Porque nutridos ellos mismos con la participación activa en la vida litúrgica de su comunidad, cumplen solícitamente su cometido en las obras apostólicas de la misma; conducen hacia la Iglesia a los que quizá andaban alejados; cooperan resueltamente en la comunicación de la palabra de Dios, sobre todo con la instrucción catequética; con la ayuda de su pericia hacen más eficaz el cuidado de las almas e incluso la administración de los bienes de la Iglesia.
La parroquia presenta el modelo clarísimo del apostolado comunitario, reduciendo a la unidad todas las diversidades humanas que en ella se encuentran e insertándolas en la Iglesia universal. Acostúmbrense los laicos a trabajar en la parroquia íntimamente unidos a sus sacerdotes; a presentar a la comunidad de la Iglesia los problemas propios y los del mundo, los asuntos que se refieren a la salvación de los hombres, para examinarlos y solucionarlos por medio de una discusión racional; y a ayudar según sus fuerzas a toda empresa apostólica y misionera de su familia eclesiástica.
Cultiven sin cesar el sentido de diócesis, de la que la parroquia es como un célula, siempre prontos a aplicar también sus esfuerzos en las obras diocesanas a la invitación de su Pastor. Más aún, para responder a las necesidades de las ciudades y de los sectores rurales, no limiten su cooperación dentro de los límites de la parroquia o de la diócesis, procuren más bien extenderla a campos interparroquiales, interdiocesanos, nacionales o internacionales, sobre todo porque, aumentando cada vez más la emigración de los pueblos, en el incremento de las relaciones mutuas y la facilidad de las comunicaciones, no permiten que esté encerrada en sí misma ninguna parte de la sociedad. por tanto, vivan preocupados por las necesidades del pueblo de Dios, disperso en toda la tierra. Hagan sobre todo labor misionera, prestando auxilios materiales e incluso personales. puesto que es obligación honrosa de los cristianos devolver a Dios parte de los bienes que de El reciben.
VI. CONCLUSIÓN
Pero esto no son más que unos pocos aspectos de la riquísima vida de la Iglesia en cada Diócesis, y también en la nuestra. La necesidad de construcción de nuevas parroquias en las áreas de expansión de Granada, el sostenimiento y la ayuda a las instituciones educativas de la Diócesis o a los medios de comunicación social propios, una atención cada vez mejor y más atenta a los necesitados, con atención especial a las nuevas pobrezas, requieren de nosotros, sobre todo, la conversión, o lo que es lo mismo, un crecimiento grande en la comunión, y en la fe, la esperanza y la caridad teologales.

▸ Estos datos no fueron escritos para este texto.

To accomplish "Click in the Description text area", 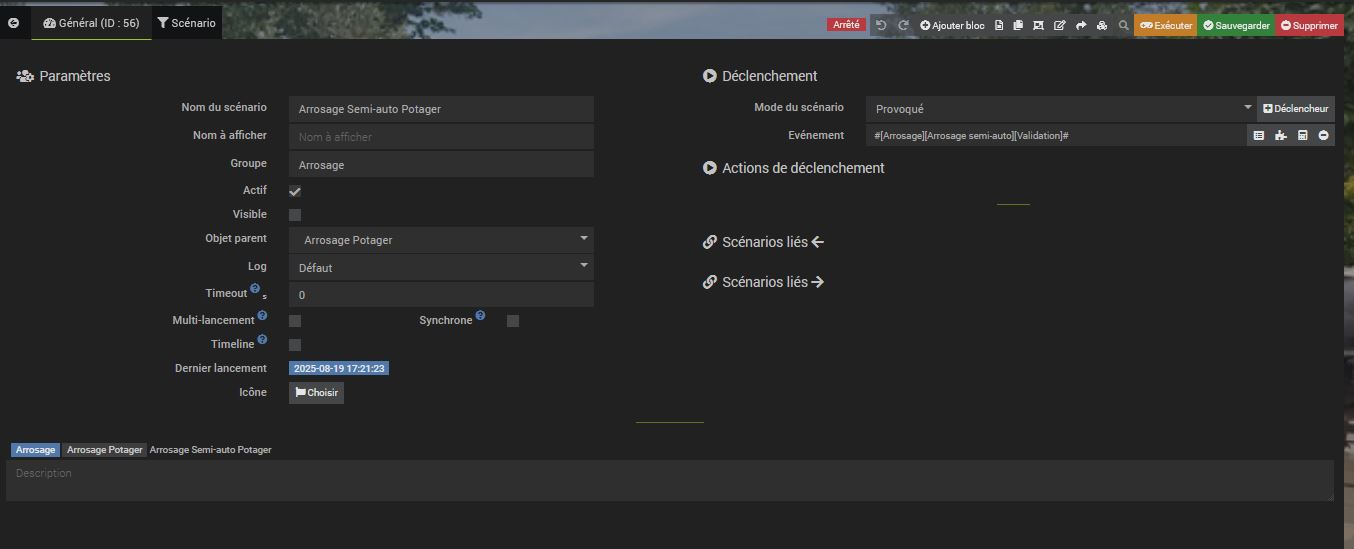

Eso es lo esencial. Sin eso, todos los “medios” e instrumentos del mundo no valen nada. Y con eso, aun con pocos medios, y hasta sin ellos, se hacen verdaderos milagros, como demuestra la Historia de la Iglesia.
Pero eso no significa desentenderse de los medios humanos. La Iglesia no se ha concebido nunca a sí misma como una realidad puramente “espiritual”, sino como una familia, como un pueblo y, por tanto, con su alma y con su cuerpo. Por ello, como en las familias y en los pueblos, la cooperación al bien común, también con medios materiales, forman parte de la vida cotidiana, y hasta son una expresión muy explícita del sentido de pertenencia que uno tiene a la familia o al pueblo. Es verdad que, en el mundo moderno, el pueblo tiende a ser sustituido por el Estado, y la contribución al Estado no es libre, sino impuesta. En cambio, y como sucede en las familias, la contribución a la Iglesia (en tiempo, en dinero, en afecto y dedicación…) es sólo fruto de la libertad de quienes valoramos lo que la Iglesia nos da: la vida en Cristo y, con ella, la participación en la vida divina, y con ella un gozo y un modo de vida que ninguna institución de este mundo puede dar, y también la esperanza invencible de la ciudad celeste, nuestra madre, nuestra patria.